Other malls in the state have also struggled in recent years.
Massachusetts has the third-highest percentage of shopping centers, including malls, as a percentage of brick-and-mortar stores among the nation's largest metropolitan areas, according to CoStar data for 2021. This glut has led to worse fate for malls in the region since the start of the pandemic.
In April 2023, Simon Property Group's Solomon Pond Mall in Marlborough was valued down from $200 million to $30.4 million.

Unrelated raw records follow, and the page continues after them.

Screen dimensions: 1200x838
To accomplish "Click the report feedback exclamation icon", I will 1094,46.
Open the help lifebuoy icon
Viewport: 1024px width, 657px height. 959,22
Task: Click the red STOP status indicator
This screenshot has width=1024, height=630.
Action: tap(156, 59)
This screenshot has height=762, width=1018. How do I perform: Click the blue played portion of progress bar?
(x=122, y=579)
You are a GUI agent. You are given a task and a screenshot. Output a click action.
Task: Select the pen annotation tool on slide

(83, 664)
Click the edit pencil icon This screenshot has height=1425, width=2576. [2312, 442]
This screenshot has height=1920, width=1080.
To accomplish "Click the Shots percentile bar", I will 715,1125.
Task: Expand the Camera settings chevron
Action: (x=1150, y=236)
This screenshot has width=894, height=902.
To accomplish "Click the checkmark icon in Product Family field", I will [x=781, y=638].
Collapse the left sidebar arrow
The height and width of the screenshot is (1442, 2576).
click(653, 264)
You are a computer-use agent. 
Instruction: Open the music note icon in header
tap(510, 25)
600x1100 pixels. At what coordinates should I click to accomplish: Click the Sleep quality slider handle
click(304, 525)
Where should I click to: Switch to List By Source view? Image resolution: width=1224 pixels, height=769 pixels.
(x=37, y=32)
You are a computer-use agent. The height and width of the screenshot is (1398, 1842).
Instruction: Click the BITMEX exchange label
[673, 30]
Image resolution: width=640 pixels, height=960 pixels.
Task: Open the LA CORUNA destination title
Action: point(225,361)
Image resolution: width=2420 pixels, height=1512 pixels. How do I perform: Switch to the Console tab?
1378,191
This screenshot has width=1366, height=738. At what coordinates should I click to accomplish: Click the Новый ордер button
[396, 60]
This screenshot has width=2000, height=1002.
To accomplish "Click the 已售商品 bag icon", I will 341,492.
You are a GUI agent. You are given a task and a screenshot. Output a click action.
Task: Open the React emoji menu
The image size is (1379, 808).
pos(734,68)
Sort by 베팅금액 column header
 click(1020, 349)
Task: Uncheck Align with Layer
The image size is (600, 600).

Simon had listed the mall in the “other real estate” category, a classification it used for properties at risk of being handed over to lenders.
Philadelphia-based Pennsylvania Real Estate Investment Trust's $53 million CMBS loan on the Dartmouth Mall property in Dartmouth went into special administration in July 2023 after maturing on April 1, 2023, according to the Boston Business Journal.
The 470,000-square-foot Hampshire Mall in Hadley is set to go up for auction June 20 as the property's mortgagee begins foreclosure proceedings, the BBJ reported . Owner Pyramid Management Group sold the Plymouth Mall property for $9 million, a reduction from the $15.3 million it paid for it in a 2013 foreclosure sale.